Alex non era un uomo abituato allo scontro, ma un professionista che lavorava in terapia intensiva presso il Veterans Affairs, un luogo dove ogni giorno lottava per strappare alla morte chi aveva servito il Paese. Eppure, proprio quel Paese che lui curava attraverso i suoi veterani gli si è rivoltato contro con una ferocia inaudita.
Mentre le strade di Minneapolis si facevano di nuovo incandescenti per le operazioni federali legate al nuovo pugno di ferro sull’immigrazione, Alex si trovava lì, probabilmente spinto da quello stesso istinto di protezione che esercitava in ospedale. I video che circolano in queste ore, frammenti di realtà che smentiscono le prime versioni ufficiali, mostrano un uomo che cercava di documentare con il proprio smartphone, di fare da testimone, di proteggere chi veniva travolto dal caos. Si vede chiaramente il momento in cui il valore del “prendersi cura” prende il sopravvento e lui cerca di fare scudo a una donna spinta a terra dagli agenti, finendo per essere a sua volta sopraffatto, colpito dal gas urticante e immobilizzato. La scarica di dieci colpi esplosi in pochi secondi contro un uomo già a terra non è stata solo l’esecuzione di un cittadino, ma l’uccisione della “pietas” stessa in un contesto dove ogni gesto di solidarietà viene ormai interpretato come un atto di resistenza ostile.

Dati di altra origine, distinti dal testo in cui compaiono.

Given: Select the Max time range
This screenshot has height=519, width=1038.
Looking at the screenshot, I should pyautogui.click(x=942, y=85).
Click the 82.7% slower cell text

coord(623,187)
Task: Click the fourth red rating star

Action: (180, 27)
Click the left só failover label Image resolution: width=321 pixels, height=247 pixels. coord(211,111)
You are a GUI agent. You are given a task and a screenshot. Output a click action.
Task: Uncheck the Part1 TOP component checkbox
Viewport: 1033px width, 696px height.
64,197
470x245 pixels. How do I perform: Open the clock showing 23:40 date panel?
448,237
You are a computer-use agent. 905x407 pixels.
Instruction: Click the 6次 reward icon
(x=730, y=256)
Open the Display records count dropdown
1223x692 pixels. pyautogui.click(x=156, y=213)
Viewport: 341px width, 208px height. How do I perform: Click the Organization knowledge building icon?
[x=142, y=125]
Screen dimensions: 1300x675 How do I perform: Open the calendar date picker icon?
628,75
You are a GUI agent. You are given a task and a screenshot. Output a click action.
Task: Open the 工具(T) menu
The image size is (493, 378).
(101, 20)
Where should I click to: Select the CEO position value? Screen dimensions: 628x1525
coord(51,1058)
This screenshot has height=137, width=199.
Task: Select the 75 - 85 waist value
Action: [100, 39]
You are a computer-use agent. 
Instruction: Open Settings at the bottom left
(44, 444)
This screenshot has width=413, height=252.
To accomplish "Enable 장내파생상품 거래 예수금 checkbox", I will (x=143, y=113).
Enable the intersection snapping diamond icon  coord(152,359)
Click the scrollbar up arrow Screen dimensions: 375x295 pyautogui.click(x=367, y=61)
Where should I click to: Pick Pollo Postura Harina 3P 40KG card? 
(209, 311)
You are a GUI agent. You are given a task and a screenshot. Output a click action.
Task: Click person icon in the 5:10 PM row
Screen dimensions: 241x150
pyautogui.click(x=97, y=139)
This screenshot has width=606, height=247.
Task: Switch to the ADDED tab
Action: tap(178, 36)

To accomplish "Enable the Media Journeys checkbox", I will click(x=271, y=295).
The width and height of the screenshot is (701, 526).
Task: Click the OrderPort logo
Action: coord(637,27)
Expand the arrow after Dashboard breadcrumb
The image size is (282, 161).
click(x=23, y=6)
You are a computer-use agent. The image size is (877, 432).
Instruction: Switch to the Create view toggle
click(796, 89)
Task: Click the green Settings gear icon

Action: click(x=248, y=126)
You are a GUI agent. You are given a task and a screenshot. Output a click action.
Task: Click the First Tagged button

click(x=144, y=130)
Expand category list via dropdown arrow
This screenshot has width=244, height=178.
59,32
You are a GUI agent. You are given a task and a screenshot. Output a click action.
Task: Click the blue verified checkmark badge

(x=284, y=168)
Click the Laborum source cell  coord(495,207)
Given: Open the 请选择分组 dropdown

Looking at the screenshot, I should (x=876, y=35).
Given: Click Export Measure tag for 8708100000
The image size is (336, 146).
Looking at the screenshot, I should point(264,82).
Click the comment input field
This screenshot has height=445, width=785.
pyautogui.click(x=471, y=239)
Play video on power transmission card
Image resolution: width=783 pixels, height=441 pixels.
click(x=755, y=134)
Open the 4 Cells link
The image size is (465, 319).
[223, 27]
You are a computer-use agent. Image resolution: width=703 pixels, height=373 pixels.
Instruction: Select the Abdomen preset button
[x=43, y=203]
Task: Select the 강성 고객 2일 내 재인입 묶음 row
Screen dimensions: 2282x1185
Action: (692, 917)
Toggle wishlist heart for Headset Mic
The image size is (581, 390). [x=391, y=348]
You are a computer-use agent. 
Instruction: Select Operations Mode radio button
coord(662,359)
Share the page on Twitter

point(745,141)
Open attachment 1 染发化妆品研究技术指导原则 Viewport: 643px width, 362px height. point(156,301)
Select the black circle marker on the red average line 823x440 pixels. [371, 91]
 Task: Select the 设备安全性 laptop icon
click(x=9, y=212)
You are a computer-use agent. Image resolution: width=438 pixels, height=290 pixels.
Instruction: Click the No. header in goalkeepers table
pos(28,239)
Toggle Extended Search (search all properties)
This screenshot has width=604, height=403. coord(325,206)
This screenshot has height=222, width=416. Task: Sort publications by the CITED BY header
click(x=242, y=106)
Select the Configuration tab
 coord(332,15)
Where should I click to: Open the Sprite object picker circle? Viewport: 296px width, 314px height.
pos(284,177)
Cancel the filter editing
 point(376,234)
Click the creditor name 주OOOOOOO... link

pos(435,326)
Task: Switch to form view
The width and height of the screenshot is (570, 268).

Il clima che si respira oggi negli Stati Uniti è quello di una polarizzazione che non ammette sfumature né umanità. La facilità con cui le autorità hanno etichettato un operatore sanitario stimato e amato come un “terrorista domestico” rivela una deriva linguistica e politica che serve a giustificare l’uso della forza bruta. Non si tratta più di casi isolati, ma di una spirale in cui la paura dell’altro ha sostituito il senso di comunità. Alex Pretti, con il suo camice virtuale ancora addosso, è caduto sotto i colpi di un sistema che sembra aver smarrito la capacità di distinguere chi cura da chi distrugge. La sua morte lascia un vuoto incolmabile nei corridoi del reparto di rianimazione e nelle vite di chi lo conosceva come un uomo mite e dedito al bene comune, ma soprattutto lascia un interrogativo amaro sul futuro di una nazione che sembra aver dichiarato guerra ai suoi stessi figli più altruisti.